The terms of the renewal agreement provided for a 20 percent increase in 
the amount of rent charged X. However, at the time of such renewal, the 
rent which would have been charged in an arm's-length transaction had 
also increased by 20 percent from that of 1964. The renewal agreement 
shall not be treated as an act of self-dealing.

    (4) Certain exchanges of stock or securities for bonds, debentures 
or other indebtedness. (i) In the case of a transaction described in 
paragraph (a) or (b) of this section or paragraph (d) of Sec. 
53.4941(d)-3, where a bond, debenture, or other indebtedness of a 
disqualified person is acquired by a private foundation in exchange for 
stock or securities which it held on October 9, 1969, and at all times 
thereafter, such indebtedness shall be treated as an extension of credit 
pursuant to a binding contract in effect on October 9, 1969, to which 
this paragraph applies. Thus, so long as the extension of credit remains 
at least as favorable as an arm's-length transaction with an

[[Page 64]]

unrelated person and neither the acquisition of the securities which 
were exchanged for the indebtedness nor the exchange of such securities 
for the indebtedness was a prohibited transaction within the meaning of 
section 503(b) (or the corresponding provisions of prior law) at the 
time of such acquisition, such extension of credit shall not be an act 
of self-dealing until taxable years beginning after December 31, 1979.
    (ii) The provisions of this subparagraph may be illustrated by the 
following examples:

    Example (1). Assume the facts as stated in example (2) of Sec. 
53.4941 (d)-3 (d)(2), except that the preferred stock was held by Y on 
October 9, 1969, and at all times thereafter until the redemption 
occurred on January 2, 1972. In addition, assume that the acquisition of 
the preferred stock was not a prohibited transaction within the meaning 
of section 503(b) at the time of such acquisition and the exchange of 
the preferred stock for the debentures would not have been a prohibited 
transaction within the meaning of section 503(b). For 1973 through 1979, 
the extension of credit arising from the holding of the debentures is 
not an act of self-dealing so long as the extension of credit remains at 
least as favorable as an arm's-length transaction with an unrelated 
person. See, however, example (3) of Sec. 53.4941 (e)-1 (e)(1)(ii).
    Example (2). Assume the same facts as stated in example (1) of Sec. 
53.4941 (d)-4 (b)(4), except that private foundation X sold its entire 
10 percent of corporation Y's voting stock in exchange for Y's secured 
notes which mature on December 31, 1985. For taxable years beginning 
before January 1, 1980, the extension of credit arising from the holding 
of such notes by X is not an act of self-dealing so long as the 
extension of credit remains at least as favorable as an arm's-length 
transaction with an unrelated person and neither the acquisition of the 
securities which were exchanged for the indebtedness nor the exchange of 
such securities for the indebtedness was a prohibited transaction within 
the meaning of section 503(b) (or the corresponding provisions of prior 
law). Under Sec. 53.4941(e)-1, a new extension of credit occurs on the 
first day of each taxable year in which an indebtedness is outstanding; 
therefore, if the secured notes are held by X after December 31, 1979, a 
new extension of credit not excepted from the definition of an act of 
self-dealing will occur on the first day of the first taxable year 
beginning after December 31, 1979, and on the first day of each 
succeeding taxable year in which X holds such secured notes.

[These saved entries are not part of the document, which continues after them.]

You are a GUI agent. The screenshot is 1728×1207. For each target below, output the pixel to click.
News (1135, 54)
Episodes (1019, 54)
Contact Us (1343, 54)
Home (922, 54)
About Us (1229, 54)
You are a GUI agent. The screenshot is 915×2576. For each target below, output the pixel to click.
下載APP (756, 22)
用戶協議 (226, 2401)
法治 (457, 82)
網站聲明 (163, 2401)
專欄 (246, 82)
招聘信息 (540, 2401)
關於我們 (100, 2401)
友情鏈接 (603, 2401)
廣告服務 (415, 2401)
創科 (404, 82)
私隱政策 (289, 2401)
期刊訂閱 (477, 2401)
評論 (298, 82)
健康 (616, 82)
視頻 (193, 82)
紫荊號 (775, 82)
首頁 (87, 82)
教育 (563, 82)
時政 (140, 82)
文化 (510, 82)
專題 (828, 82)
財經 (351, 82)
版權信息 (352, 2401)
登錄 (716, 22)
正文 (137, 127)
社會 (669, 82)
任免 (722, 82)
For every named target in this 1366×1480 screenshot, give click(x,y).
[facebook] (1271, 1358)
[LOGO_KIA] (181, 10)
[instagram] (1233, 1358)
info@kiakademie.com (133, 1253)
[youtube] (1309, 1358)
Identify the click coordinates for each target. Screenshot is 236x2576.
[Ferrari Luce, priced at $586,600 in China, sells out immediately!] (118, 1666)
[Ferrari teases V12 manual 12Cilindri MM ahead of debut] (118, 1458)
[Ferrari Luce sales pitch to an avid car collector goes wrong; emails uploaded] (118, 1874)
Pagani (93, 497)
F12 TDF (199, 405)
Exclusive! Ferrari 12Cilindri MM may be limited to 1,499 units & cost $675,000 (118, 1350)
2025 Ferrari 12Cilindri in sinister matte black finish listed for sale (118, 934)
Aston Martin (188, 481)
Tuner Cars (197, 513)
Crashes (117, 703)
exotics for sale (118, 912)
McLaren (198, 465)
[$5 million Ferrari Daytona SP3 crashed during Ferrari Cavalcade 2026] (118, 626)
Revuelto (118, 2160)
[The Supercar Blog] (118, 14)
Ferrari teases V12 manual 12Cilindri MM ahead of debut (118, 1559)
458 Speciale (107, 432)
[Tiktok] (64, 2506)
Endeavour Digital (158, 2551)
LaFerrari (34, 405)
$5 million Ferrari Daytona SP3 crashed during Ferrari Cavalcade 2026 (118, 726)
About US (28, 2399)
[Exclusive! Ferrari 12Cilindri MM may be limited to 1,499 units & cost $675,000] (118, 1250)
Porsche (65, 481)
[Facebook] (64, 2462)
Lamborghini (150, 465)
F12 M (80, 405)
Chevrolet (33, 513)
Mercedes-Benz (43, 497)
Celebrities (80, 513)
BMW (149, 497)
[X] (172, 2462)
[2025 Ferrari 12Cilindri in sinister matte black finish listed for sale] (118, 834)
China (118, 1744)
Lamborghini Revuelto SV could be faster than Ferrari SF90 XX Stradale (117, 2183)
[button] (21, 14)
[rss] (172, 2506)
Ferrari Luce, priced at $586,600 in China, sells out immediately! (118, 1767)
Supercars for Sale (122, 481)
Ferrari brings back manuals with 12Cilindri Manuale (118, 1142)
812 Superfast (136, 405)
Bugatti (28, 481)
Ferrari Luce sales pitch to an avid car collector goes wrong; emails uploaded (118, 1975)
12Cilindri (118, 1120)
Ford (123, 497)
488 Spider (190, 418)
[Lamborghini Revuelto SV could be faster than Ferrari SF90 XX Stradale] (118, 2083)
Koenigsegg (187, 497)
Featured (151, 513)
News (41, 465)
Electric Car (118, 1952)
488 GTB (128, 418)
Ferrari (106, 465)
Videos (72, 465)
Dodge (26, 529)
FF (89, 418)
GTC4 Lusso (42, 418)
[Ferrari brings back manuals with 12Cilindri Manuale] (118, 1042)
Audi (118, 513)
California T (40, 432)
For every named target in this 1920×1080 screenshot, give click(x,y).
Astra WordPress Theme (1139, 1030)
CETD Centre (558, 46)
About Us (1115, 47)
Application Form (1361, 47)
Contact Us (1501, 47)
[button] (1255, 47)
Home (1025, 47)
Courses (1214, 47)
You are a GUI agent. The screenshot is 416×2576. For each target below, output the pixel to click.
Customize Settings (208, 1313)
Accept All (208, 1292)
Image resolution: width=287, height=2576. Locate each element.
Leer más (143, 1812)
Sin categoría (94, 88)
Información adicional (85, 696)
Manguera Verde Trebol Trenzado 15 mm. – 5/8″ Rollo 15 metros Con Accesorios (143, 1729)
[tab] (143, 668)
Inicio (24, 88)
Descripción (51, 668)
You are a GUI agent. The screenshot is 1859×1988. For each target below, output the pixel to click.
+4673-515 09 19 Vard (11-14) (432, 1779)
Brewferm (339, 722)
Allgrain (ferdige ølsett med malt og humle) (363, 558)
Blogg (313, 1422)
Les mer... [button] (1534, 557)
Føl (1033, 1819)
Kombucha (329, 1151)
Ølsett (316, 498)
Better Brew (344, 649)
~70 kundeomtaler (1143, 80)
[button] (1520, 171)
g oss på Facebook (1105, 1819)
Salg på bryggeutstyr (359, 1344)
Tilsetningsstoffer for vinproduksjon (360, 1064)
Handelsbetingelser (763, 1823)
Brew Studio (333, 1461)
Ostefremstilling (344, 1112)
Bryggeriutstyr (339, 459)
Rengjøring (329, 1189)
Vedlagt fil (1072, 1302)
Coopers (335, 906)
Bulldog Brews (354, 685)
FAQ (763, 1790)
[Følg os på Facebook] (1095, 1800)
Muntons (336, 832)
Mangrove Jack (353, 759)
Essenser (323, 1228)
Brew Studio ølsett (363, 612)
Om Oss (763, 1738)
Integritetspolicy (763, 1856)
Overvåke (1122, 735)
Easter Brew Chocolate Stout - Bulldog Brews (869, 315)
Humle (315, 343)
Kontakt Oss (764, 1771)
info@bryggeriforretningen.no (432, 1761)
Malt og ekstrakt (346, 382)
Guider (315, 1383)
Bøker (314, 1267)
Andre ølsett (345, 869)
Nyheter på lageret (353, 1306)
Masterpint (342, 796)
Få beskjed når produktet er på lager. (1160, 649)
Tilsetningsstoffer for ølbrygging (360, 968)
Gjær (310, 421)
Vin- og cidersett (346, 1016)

    (d) Sharing of goods, services, or facilities before January 1, 
1980. (1) Under section 101(1)(2)(D) of the Tax Reform Act of 1969 (83 
Stat. 533), the use (other than leasing) of goods, services, or 
facilities which are shared by a private foundation and a disqualified 
person shall not be an act of self-dealing until taxable years beginning 
after December 31, 1979, if:
    (i) The use is pursuant to an arrangement in effect before October 
9, 1969, and at all times thereafter;
    (ii) The arrangement was not a prohibited transaction (within the 
meaning of sec. 503(b) or the corresponding provisions of prior law) at 
the time it was made; and
    (iii) The arrangement would not be a prohibited transaction if 
section 503(b) continued to apply.

For purposes of this paragraph, such arrangement need not be a binding 
contract.
    (2) The provisions of this paragraph may be illustrated by the 
following example:

    Example. In 1964 X, a private foundation, and B, a disqualified 
person, arranged for the sharing of computer time in B's son's company 
for a 10-year period commencing January 1, 1965. B's son has the 
unilateral right to terminate the arrangement at any time. X uses the 
computer facilities in connection with an analysis of its grant-making 
activities, while B's use is related to his business affairs. Both X and 
B make reasonable fixed payments to the computer company based on the 
number of hours of computer use and comparable to fees charged in arm's-
length transactions with unrelated parties. The company imposes a 
maximum limit per month on the sum of the number of hours for which X 
and B use the computer facilities. Under these circumstances, the 
sharing of computer time is not an act of self-dealing.

    (e) Use of certain property acquired before October 9, 1969. (1) 
Under section 101(1)(2)(E) of the Tax Reform Act of 1969 (83 Stat. 533), 
the use of property in which a private foundation and a disqualified 
person have a joint or common interest will not be an act of self-
dealing if the interests of both in such property were acquired before 
October 9, 1969.
    (2) The provisions of this paragraph may be illustrated by the 
following example:


[[Page 65]]


    Example. Prior to October 9, 1969, C, a disqualified person, gave 
beachfront property to private foundation X for use as a recreational 
facility for underprivileged, inner-city children during the summer 
months. However, C retained the right to use such property for his life. 
The use of such property by C or X is not an act of self-dealing.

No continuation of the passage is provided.